I was then reminded of a Chinese nun from a Good Shepherd community I once met in a grocery store. She was skinny in her senior years. While waiting in a line to pay my groceries, her uneasy silence grabbed my attention. Since she was holding only few items, I offered her my spot that perchance may ease her worried mind.
While the cashier calculated her bills, I befriended the nun. “You must be in a hurry sister. I hope you don’t mind if ask you what congregation do you belong?”
“Thank you for offering your spot. I am from a Good Shepherd community. Actually we are nursing sick children in one charity home. I am in a rush and I need to be home right away.” Her sweet and soft voice (not to forget the sick children) melted my heart. She talked to me in a good manner.
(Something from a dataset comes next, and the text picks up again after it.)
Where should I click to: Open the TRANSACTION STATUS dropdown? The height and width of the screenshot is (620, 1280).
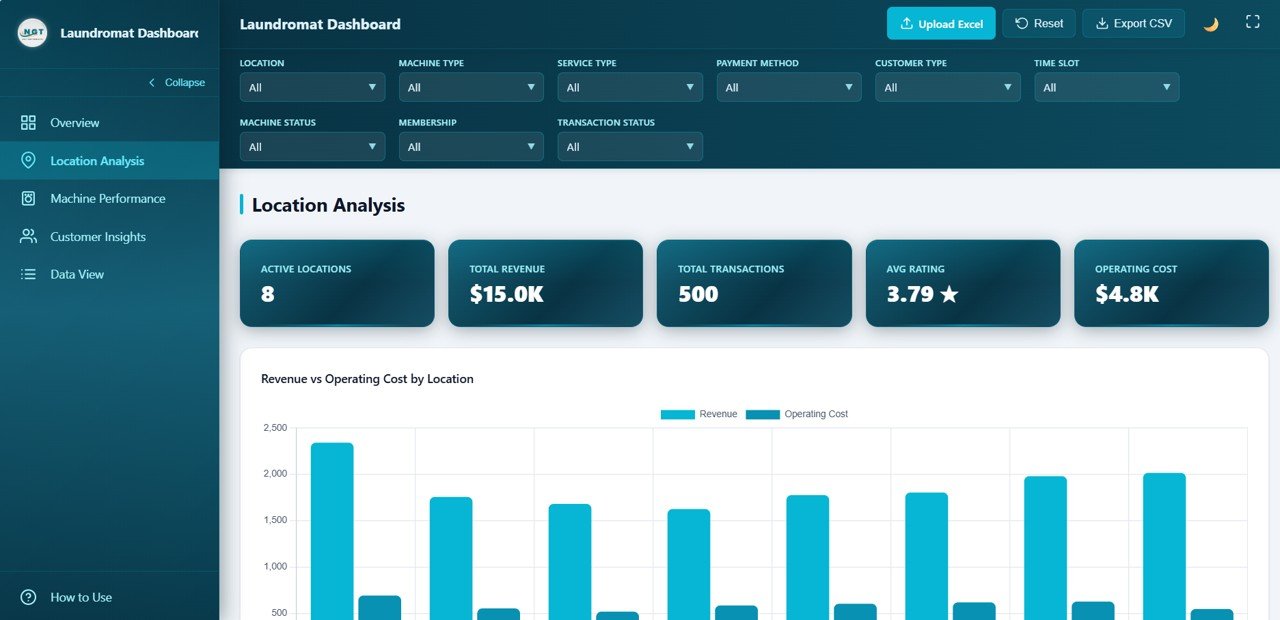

“I have a group of friends who bond together and help others in our own little ways. I hope we could visit your place one of these days.” I smiled.
“Yes, sure.” She said. She paid her bills and bade goodbye.
As I recalled this incident, I was motivated to visit the community. I thought if we go along with Chuchie, I might be able to visit the charity home and meet the senior nun once again.
Few minutes passed we arrived at the good shepherd community. Since we were both first time “explorers” of the said area, we went for a walk round few blocks searching for the small chapel and almost became the lost shepherds! Suddenly a vehicle stopped behind us.
A priest of medium build, seated in front of a four-wheeled vehicle curiously asked us where we were heading. What a coincidence of station! He said he was going to the same chapel to perform the ceremony for the Mass and so he offered us a ride.
Finally we reached our journey’s end! As I saw the sign of the charity home fronting the place of worship, I thought it must have been the place where the sick children were nursed.
We entered the compound and greeted two nuns who were kind enough to meet and entertain us. We introduced ourselves and inquired about the nun I met in the store.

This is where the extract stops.